A highlight of our time in Brzesko was meeting a 91-year-old Holocaust survivor, Dov Landau. Born in Brzesko in 1928 to an Orthodox Jewish family, Dov is the oldest of four brothers. In 1941, synagogues in Brzesko were set ablaze and all males aged 13 and above were forced to labor for the German war effort. About a thousand people – including his mother and a brother – were rounded up and transported to an unknown destination, never to be heard from again.
Dov spent the next three years in many concentration and labor camps: Szebnie labor camp, Auschwitz-Birkenau, Gross-Rosen and Buchenwald.
On April 1945, at age 17, the American troops arrived and liberated him from Buchenwald. Following the war, Dov went to what would become the State of Israel and later fought in the Israeli War of Independence. During his army service, he experienced capture and imprisonment in Jordan for 11 months. He married and started a family and has been speaking about his experience for over half a century. We were fortunate to have the opportunity to spend time with him.
This second year of the project strengthened our partnerships and connected US and Polish students through the work of preserving the memory of the Jewish community in a small Polish town. As one local partner commented,
“This project is not only about Jews who used to live in Brzesko, it’s also about educating young people in the most important values and giving back to the city the part of its history which was almost forgotten.”
The trip proved essential in affording students the opportunity to travel to Poland, engage in meaningful dialogue across borders and contribute to the ongoing preservation of Jewish history in Poland.

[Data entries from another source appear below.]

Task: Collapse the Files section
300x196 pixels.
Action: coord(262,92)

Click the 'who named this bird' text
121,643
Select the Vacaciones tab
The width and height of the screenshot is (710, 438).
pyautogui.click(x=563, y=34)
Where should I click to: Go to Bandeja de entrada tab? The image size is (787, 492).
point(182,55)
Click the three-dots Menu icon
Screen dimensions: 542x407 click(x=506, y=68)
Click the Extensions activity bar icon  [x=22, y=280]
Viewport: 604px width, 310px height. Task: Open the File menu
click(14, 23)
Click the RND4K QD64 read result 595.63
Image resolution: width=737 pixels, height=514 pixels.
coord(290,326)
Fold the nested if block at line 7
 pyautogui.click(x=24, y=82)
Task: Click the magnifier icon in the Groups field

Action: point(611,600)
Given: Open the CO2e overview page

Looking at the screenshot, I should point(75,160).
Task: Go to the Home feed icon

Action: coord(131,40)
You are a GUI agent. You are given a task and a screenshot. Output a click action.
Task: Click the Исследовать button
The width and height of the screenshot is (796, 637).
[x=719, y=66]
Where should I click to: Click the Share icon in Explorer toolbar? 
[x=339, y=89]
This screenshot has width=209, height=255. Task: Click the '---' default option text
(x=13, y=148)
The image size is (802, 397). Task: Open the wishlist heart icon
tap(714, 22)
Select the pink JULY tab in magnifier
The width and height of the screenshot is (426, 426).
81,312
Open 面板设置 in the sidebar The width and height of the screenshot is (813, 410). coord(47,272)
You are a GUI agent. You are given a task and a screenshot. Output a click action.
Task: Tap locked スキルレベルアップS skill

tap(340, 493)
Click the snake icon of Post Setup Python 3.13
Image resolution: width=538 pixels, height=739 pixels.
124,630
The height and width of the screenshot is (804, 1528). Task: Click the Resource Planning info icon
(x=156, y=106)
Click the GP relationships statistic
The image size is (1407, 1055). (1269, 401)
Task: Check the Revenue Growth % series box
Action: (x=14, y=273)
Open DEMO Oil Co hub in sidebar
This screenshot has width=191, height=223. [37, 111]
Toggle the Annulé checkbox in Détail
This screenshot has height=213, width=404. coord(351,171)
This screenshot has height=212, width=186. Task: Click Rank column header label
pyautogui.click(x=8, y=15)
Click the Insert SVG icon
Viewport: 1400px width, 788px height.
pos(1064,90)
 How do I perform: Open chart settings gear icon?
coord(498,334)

The project has generated local interest and strong local support in Brzesko, where Mayor Tomasz Latocha hosted the students at the Goetz Palace for dinner and discussion about the project and ongoing cooperation after the student group returns to the US.
This program was made possible by a generous grant from the Blumenthal Foundation.
Comments
Stan,
What you and Rabbi Judy are doing is fabulous. I spent several days last summer in Krakow and Auschwitzh-Bergen Bel-sic and it is one thing to read about the atrocities that occurred but another to actually be there and see . Also Prague is moving. It is so important that this generation and the ones to come never forget.
Thank you Anna, we are proud of that work that we are doing in Poland. Thank you for your comment.
Anna, Kudos go to Talli Dippold for her amazing leadership on this project. We are thankful that you share our passion for Holocaust education.